Il n’y avait aucune mention — par ce nom — de cette forme de violence avant 2023. Puis l’expression a été utilisée dans trois jugements l’an dernier, et une fois jusqu’à maintenant en 2024, selon la recension de Rebâtir.

Le fait que cette expression soit désormais nommée met en lumière un type d’abus qui existe après la séparation, dit la procureure.

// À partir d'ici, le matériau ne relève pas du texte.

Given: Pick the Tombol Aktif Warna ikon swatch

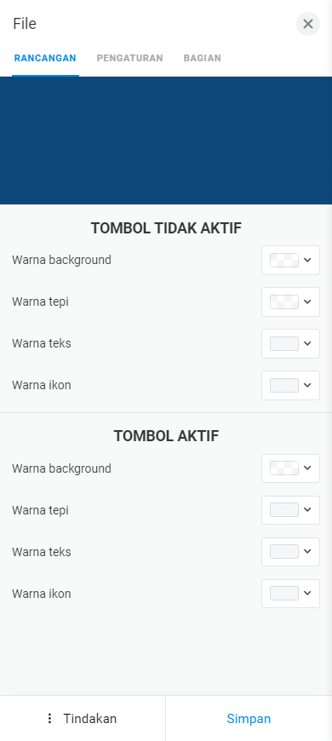Looking at the screenshot, I should (284, 593).
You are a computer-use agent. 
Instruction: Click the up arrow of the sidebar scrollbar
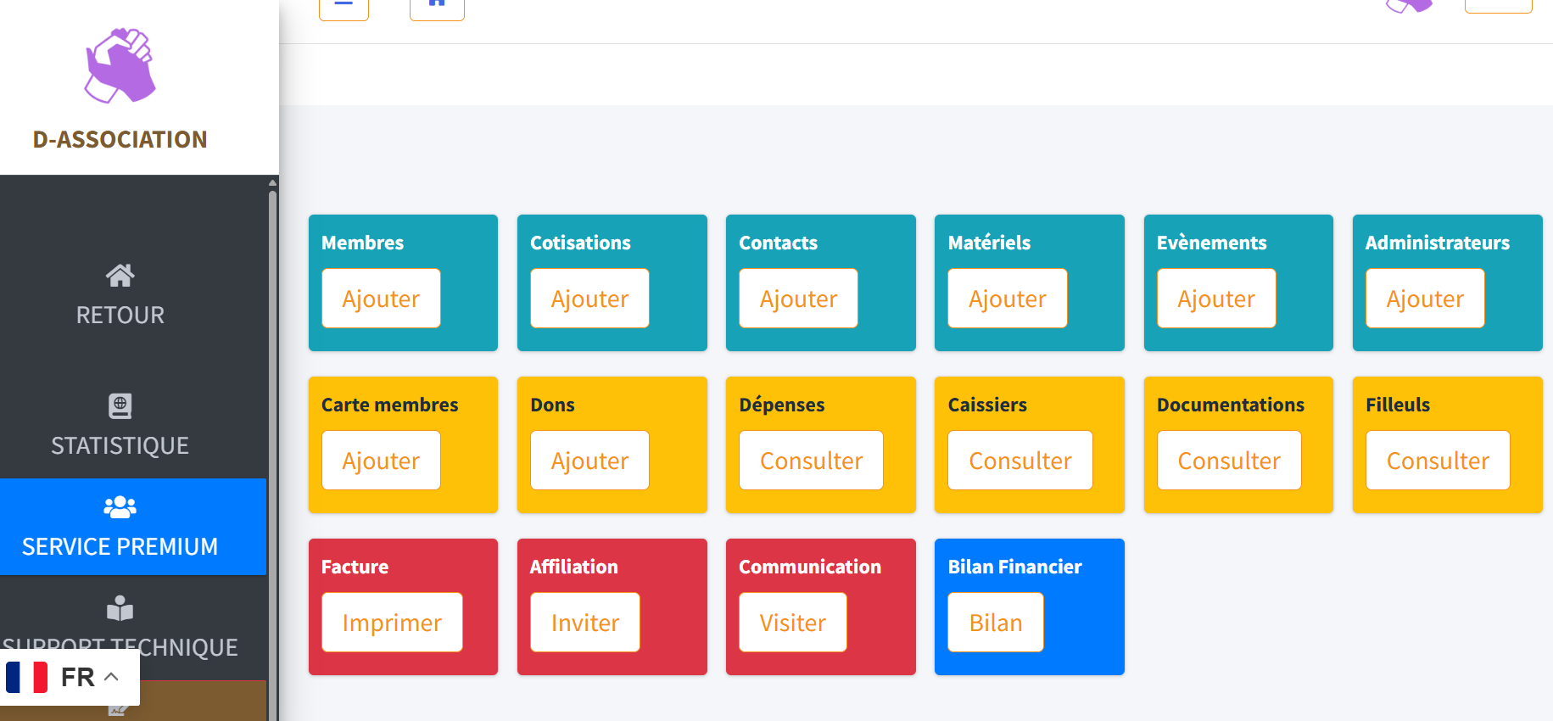tap(272, 182)
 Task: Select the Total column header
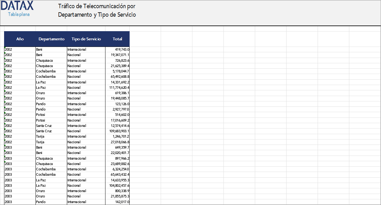point(117,39)

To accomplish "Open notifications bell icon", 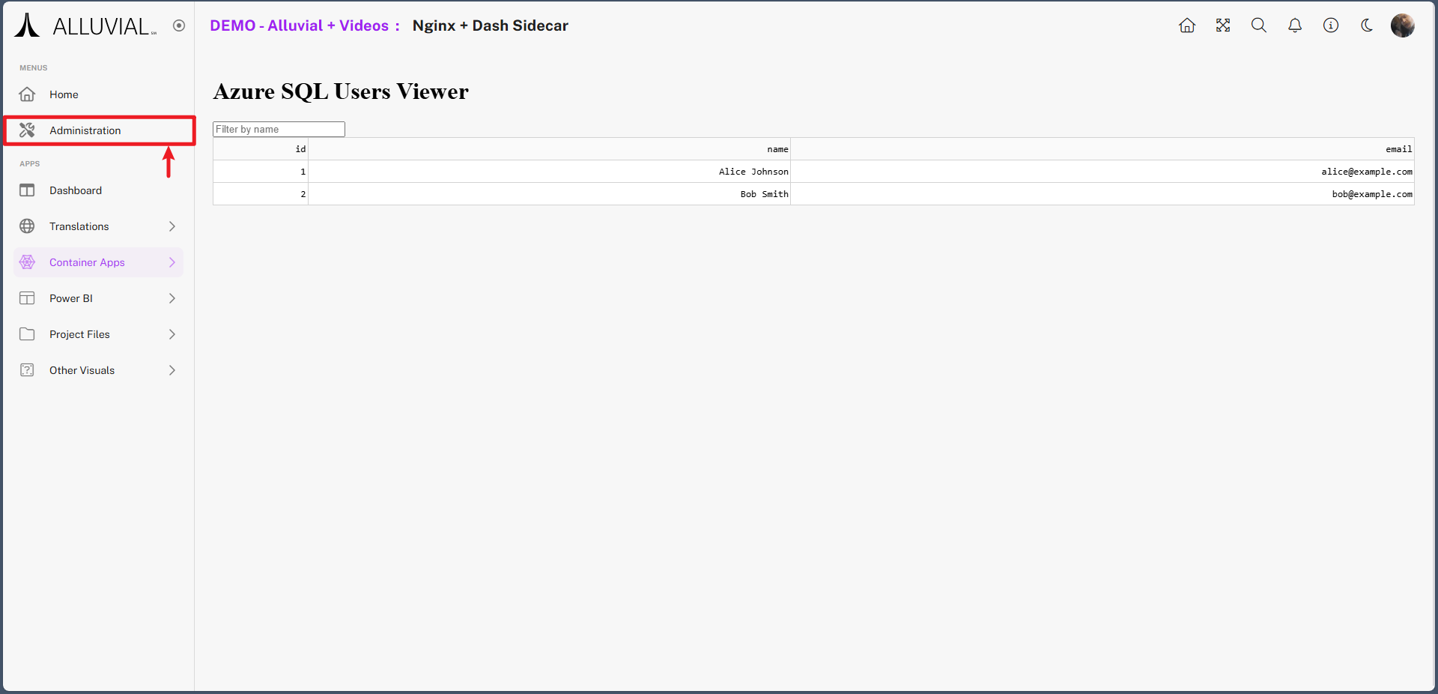I will click(1294, 25).
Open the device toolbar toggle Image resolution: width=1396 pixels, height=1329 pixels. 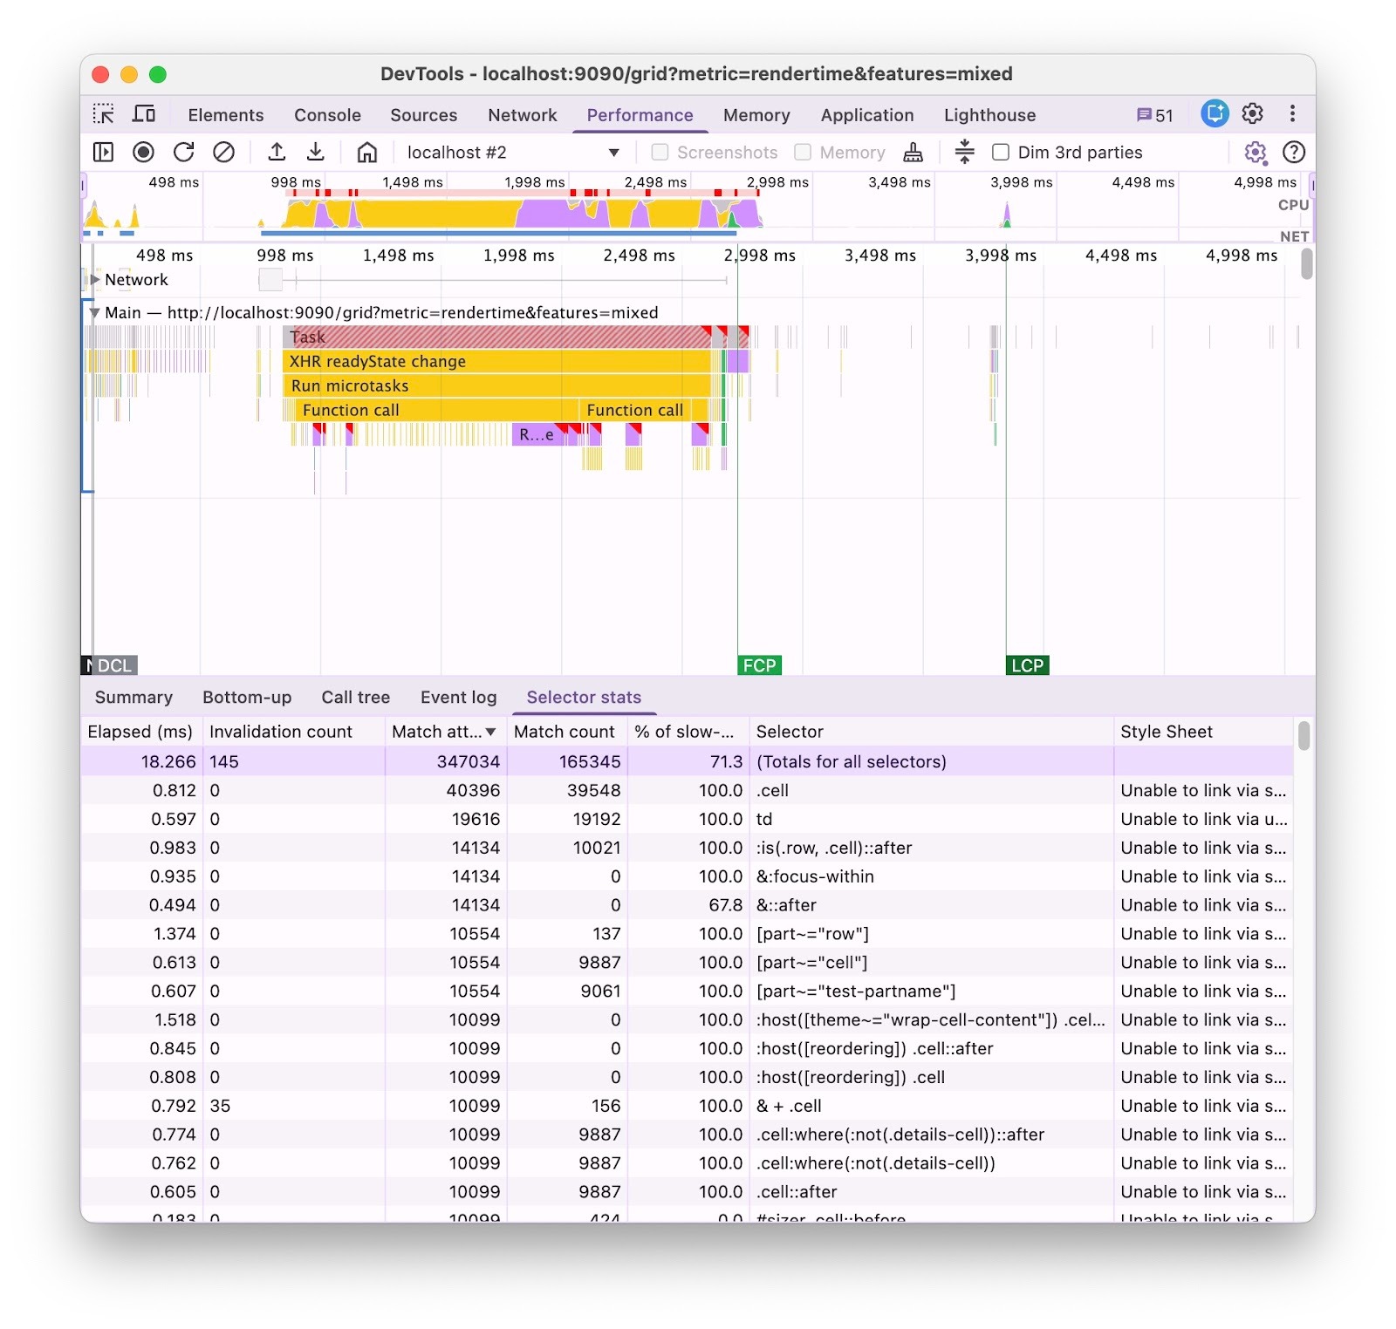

Un autre élément démontre que le concept de « violence judiciaire » sort de l’ombre. Ainsi, le gouverneme­nt caquiste a récemment déposé son plan de réforme du droit familial, le projet de loi 56, qui propose notamment d’imposer aux juges « l’obligation » d’accorder des dommages-intérêts « lorsqu’il y a violence judiciaire », peut-on lire dans le préambule du texte législatif.

« Cela pourrait rendre le recours [pour obtenir des dommages-intérêts] plus accessible », avance Me Joyal-Pilon. Les juges pouvaient déjà dans le passé accorder des dommages en cas de procédures à répétition ou sans fondement. Mais de voir le législateu­r ajouter ces dispositio­ns montre une volonté claire de sa part de condamner la violence judiciaire et ses impacts sur les victimes, et de mettre un frein à ce comporteme­nt nocif, relève l’avocate.